Ratna hanya menjawab ohh lalu berlalu masuk ke dalam kamar tidur. Begitu dia mendudukkan diri di kasur dia agak miris melihatnya. Kasurnya sudah mulai tipis dan bagian tengahnya agak cekung, bantalnya juga sudah kempes. Ini entah karena Tama yang kelewat malas menjemur kasur atau memang sudah saatnya diganti Ratna tidak tahu.
"Dek, kalau nggak capek kita belanja yuk. Paling tidak Mas belikan bantal baru buat kamu. Mas nggak tega lihat kondisi rumah begini padahal kamu baru sampai. Maaf ya, Mas bodoh banget dari kemarin nggak beres-beres juga, main di tinggal aja," kata Tama.

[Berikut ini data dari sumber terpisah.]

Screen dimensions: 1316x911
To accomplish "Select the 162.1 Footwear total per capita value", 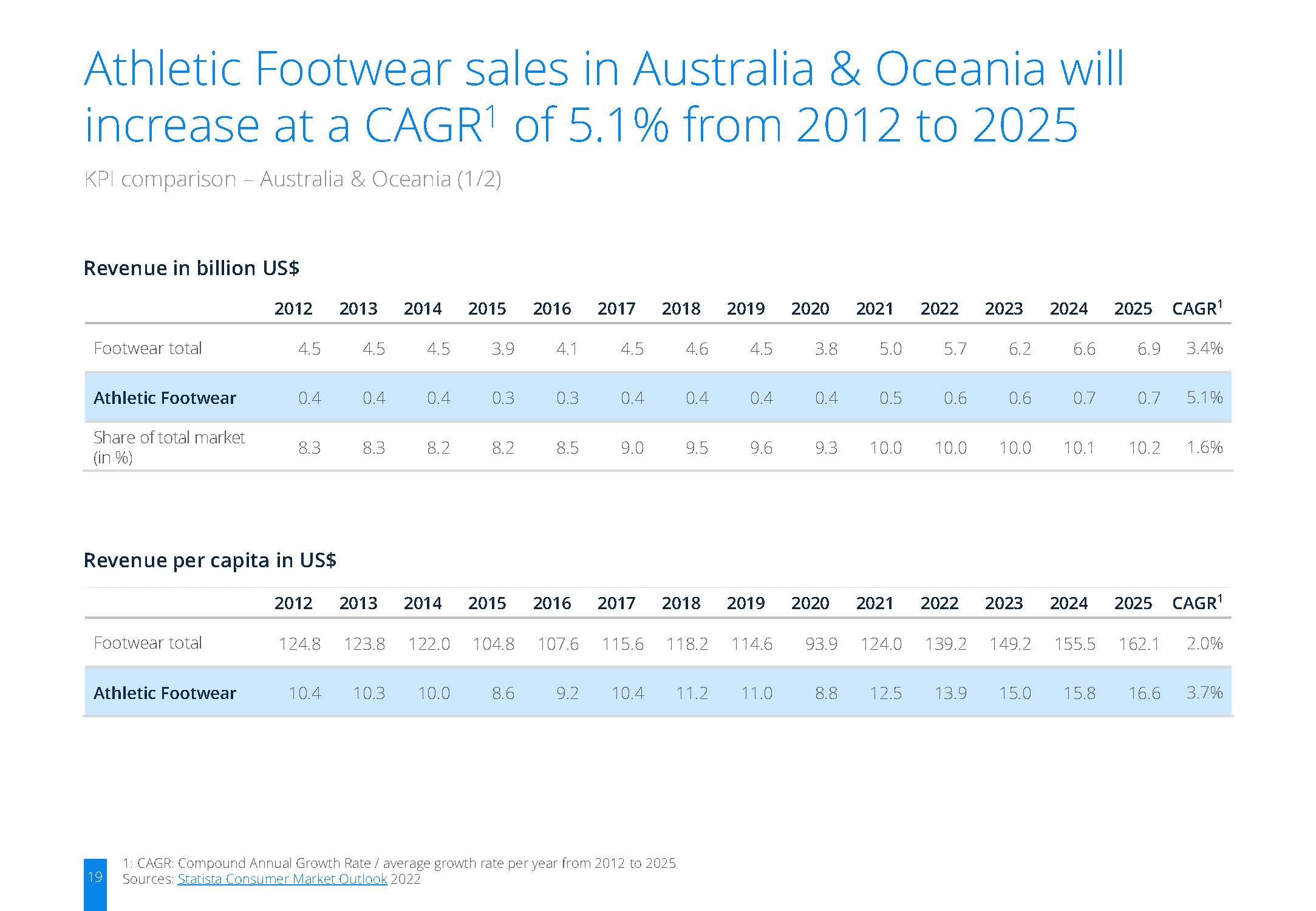I will 1139,644.
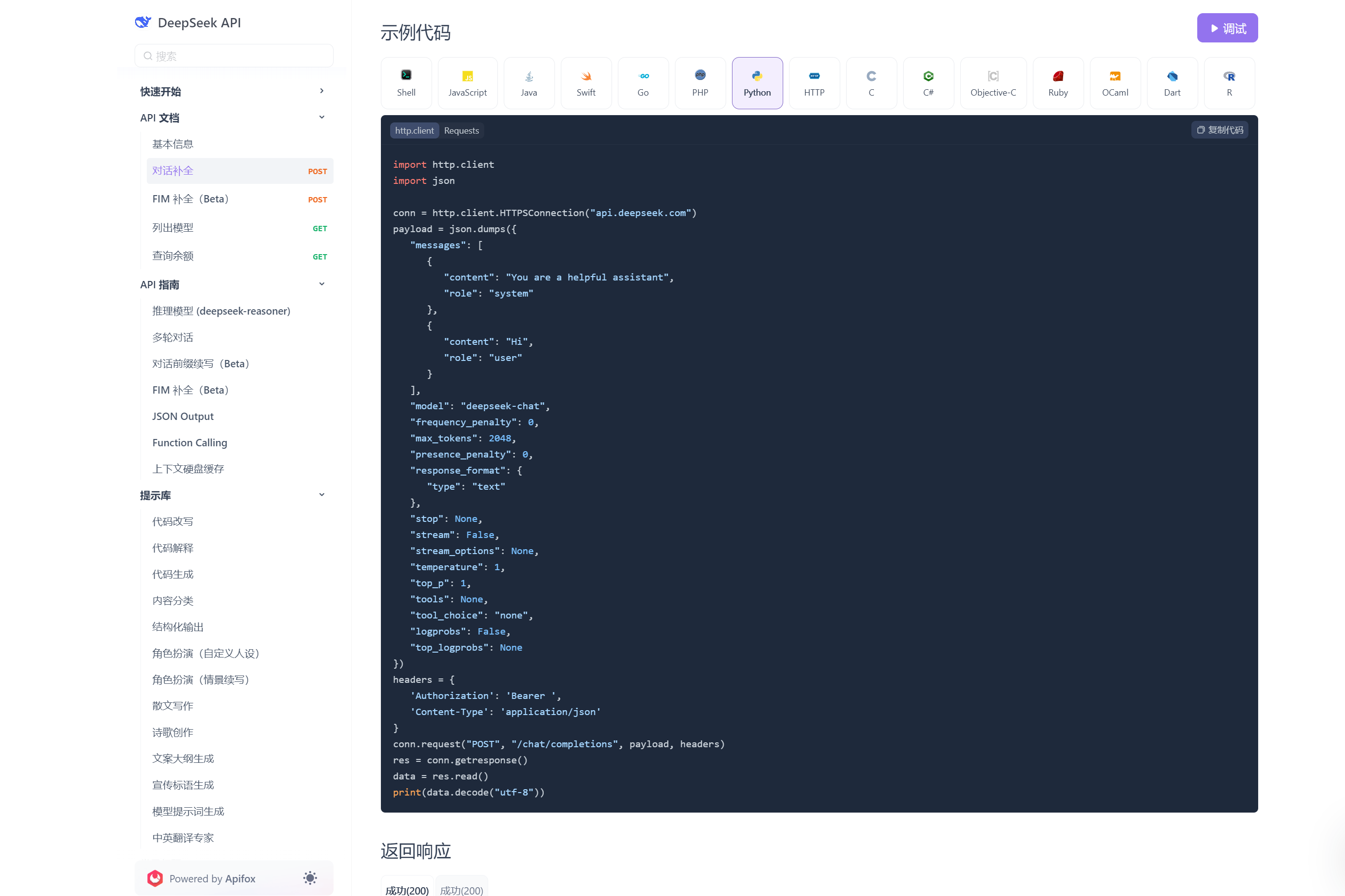Toggle dark mode with the theme icon
This screenshot has width=1345, height=896.
coord(310,878)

"Nggak papa kali Mas, mulai sekarang sampai nanti urusan rumah jadi urusannya Ratna. Mas sudah nggak perlu lagi nyuci baju, masak, beres-beres rumah, jemur kasur pun biar Ratna semua yang ngurus," kata Tama.
"Nggak begitu konsepnya manis, aku nikahin kamu bukan untuk jadi pembantuku. Mas lebih seneng kalau kita lakukan semuanya bareng-bareng. Kalau kamu masak Mas yang nyuci, kalau kamu nyapu Mas yang ngepel, setuju?" kata Tama meminta persetujuan.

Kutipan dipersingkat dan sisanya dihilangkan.